- Selected extract
Ugandan Women Trained with Nutrition Program Revitalizing Sembabule's Malnourished

A woman from the Positive Deviance Hearth program educates women on good nutrition practices. {Photo credit: Tadeo Atuhura/MSH.}

Living in a wobbly shack with mud walls and a grass roof has not deterred Tushemerirwe Esparanza from becoming a change agent in the fight against child malnutrition in her village of Nantungo, in Lwebitakuli Sub County Uganda. Tushemerirwe has helped teach her home village that balanced nutrition is important for children’s health and development—malnutrition is responsible for nearly 60 percent of infant deaths in Uganda. But spreading that message was not easy for her at first.

“When I was starting out, many women despised me. They did not think that I would have anything valuable to say to them,” Tushemerirwe recalls.

It all began when village health team members trained by STRIDES for Family Health visited Tushemerirwe’s village. Tushemerirwe’s child was healthy while other children in the neighborhood were malnourished.

The village health team asked Tushemerirwe to help train other women to feed their children well using the Positive Deviance Hearth Program. Tushemerirwe underwent training by STRIDES, and then returned to her village equipped with skills to fight child malnutrition.

- Exercise 1
In the article on Sembabule's nutrition program, what share of infant deaths in Uganda is malnutrition responsible for?
- Exercise 2
Switch "shack" to "hut" in the article on Sembabule's nutrition program, and write out the passage from "A woman from" up to and including "her at first." with that change.
- Exercise 3
Decide whether each statement agrees with the article on Sembabule's nutrition program, answering yes or no and quoting the words that settle it: (a) Tushemerirwe's own child was malnourished. (b) Tushemerirwe lives in a home with mud walls and a grass roof. (c) Tushemerirwe received training from STRIDES.

- Provided information
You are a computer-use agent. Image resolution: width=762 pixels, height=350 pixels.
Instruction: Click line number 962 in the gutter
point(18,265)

--

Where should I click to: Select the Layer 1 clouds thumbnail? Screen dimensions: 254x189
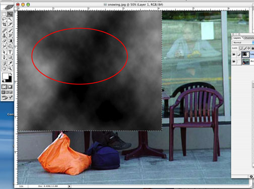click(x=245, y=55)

- Reply 1
Nearly 60 percent.

- Reply 2
A woman from the Positive Deviance Hearth program educates women on good nutrition practices. {Photo credit: Tadeo Atuhura/MSH.}

Living in a wobbly hut with mud walls and a grass roof has not deterred Tushemerirwe Esparanza from becoming a change agent in the fight against child malnutrition in her village of Nantungo, in Lwebitakuli Sub County Uganda. Tushemerirwe has helped teach her home village that balanced nutrition is important for children’s health and development—malnutrition is responsible for nearly 60 percent of infant deaths in Uganda. But spreading that message was not easy for her at first.

- Reply 3
(a) No: "Tushemerirwe’s child was healthy while other children in the neighborhood were malnourished."
(b) Yes: "Living in a wobbly shack with mud walls and a grass roof"
(c) Yes: "Tushemerirwe underwent training by STRIDES"